Sphinx moths (also called hawk moths and hummingbird moths) belong to a large family, Sphingidae, with about 1450 species. These are large moths with wingspans up to six inches.
Most common in the Tucson area is the White-lined sphinx moth (Hyles lineata) which has a wingspan of up to 5 inches and a body length of up to 3.5 inches. Its range extends from Central America, throughout the U.S. and into southern Canada. These moths are often mistaken for hummingbirds at first glance because they are about the same size and behave much like hummingbirds. They are fast flyers and can hover at a flower to sip nectar with their very long tongues; and they can fly side-to-side, and backwards. These moths are mainly nocturnal but may be about during daylight hours. The first generation adults appear in mid-May, with subsequent generations appearing throughout the summer. See good close-up photos of the adult moth and caterpillar here.
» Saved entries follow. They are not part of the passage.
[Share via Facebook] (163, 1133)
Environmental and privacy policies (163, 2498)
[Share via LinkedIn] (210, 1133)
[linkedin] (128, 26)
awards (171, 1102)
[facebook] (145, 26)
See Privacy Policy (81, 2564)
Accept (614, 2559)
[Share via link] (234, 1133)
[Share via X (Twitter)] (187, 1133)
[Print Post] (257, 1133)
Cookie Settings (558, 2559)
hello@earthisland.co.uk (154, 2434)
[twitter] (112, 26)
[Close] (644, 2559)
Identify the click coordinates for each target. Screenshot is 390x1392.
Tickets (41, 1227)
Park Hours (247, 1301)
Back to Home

Adults females lay eggs generally on the underside of leaves upon which they feed. The eggs hatch into the larval stage – caterpillars. The sphinx moth caterpillar, which can be up to 5 inches long, is generally bright green with dark spots, but it can also be almost completely black or striped yellow and brownish. It has a large (harmless) hook on its back end similar to a tomato “hookworm.” According to DesertUSA, the name “sphinx moth” derives from the behavior of the caterpillar. “When alarmed, these larvae rear up their heads in a threatening sphinx-like posture and may emit a thick, green substance from their mouths.”
To complete pupation, the caterpillars dig burrows. Pupation can last from two weeks to several months depending on species and conditions. The adults moths dig themselves out from underground and may mate soon thereafter. According to DesertUSA, “In the Sonoran and Chihuahuan deserts, there may be two broods, one in the spring and another in summer. In the colder Great Basin desert, only one brood is produced.” In some species, if pupation begins in the Fall, it will last all winter with adults emerging in the Spring.
The moths feed exclusively on nectar and seek out flowers which have large supplies. This includes the evening primrose (see my ADI primrose article and a photo of the long tongue of a sphinx moth.) Some species can be harmful to crops.
According to a study at the University of Arizona, the Tohono O’odham would harvest the caterpillars, dry and braid them and use them as food. The study says that the caterpillars are not poisonous, but warns that eating too many will result in an upset stomach. (It doesn’t say how many are too many.)